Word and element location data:
-- BEGIN --
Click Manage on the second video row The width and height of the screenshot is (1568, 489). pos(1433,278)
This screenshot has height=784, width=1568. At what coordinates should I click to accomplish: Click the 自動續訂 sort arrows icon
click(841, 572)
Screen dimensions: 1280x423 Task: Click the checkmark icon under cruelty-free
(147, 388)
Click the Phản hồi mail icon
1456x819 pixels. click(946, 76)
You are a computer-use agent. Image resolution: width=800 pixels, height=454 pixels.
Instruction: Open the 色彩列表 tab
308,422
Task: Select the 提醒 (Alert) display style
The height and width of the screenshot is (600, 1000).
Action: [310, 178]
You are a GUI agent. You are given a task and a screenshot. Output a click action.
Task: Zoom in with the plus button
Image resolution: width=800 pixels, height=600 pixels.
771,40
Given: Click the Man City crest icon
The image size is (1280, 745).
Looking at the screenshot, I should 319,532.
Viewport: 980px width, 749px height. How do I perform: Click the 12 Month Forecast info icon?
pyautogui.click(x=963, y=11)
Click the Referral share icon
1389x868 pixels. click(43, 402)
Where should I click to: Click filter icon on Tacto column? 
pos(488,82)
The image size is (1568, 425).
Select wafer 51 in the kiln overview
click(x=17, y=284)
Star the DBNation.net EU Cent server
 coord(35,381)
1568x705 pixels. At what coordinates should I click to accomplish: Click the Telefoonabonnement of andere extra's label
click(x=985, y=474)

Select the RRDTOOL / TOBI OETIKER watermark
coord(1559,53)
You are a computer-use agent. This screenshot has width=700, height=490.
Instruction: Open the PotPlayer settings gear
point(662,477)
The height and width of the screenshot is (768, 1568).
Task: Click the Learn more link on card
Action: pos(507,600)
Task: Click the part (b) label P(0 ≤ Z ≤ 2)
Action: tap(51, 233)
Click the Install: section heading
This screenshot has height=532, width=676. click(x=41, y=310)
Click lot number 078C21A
-- END --
What the exercise asks: Format the lines of the records above, from the line holding "Viewport: 980px width, 749px" through the end of the records, both ends included, as a JSON list of strings with one string per line. Leave out blank lines.

Output of the exercise:
[
  "Viewport: 980px width, 749px height. How do I perform: Click the 12 Month Forecast info icon?",
  "pyautogui.click(x=963, y=11)",
  "Click the Referral share icon",
  "1389x868 pixels. click(43, 402)",
  "Where should I click to: Click filter icon on Tacto column? ",
  "pos(488,82)",
  "The image size is (1568, 425).",
  "Select wafer 51 in the kiln overview",
  "click(x=17, y=284)",
  "Star the DBNation.net EU Cent server",
  " coord(35,381)",
  "1568x705 pixels. At what coordinates should I click to accomplish: Click the Telefoonabonnement of andere extra's label",
  "click(x=985, y=474)",
  "Select the RRDTOOL / TOBI OETIKER watermark",
  "coord(1559,53)",
  "You are a computer-use agent. This screenshot has width=700, height=490.",
  "Instruction: Open the PotPlayer settings gear",
  "point(662,477)",
  "The height and width of the screenshot is (768, 1568).",
  "Task: Click the Learn more link on card",
  "Action: pos(507,600)",
  "Task: Click the part (b) label P(0 ≤ Z ≤ 2)",
  "Action: tap(51, 233)",
  "Click the Install: section heading",
  "This screenshot has height=532, width=676. click(x=41, y=310)",
  "Click lot number 078C21A"
]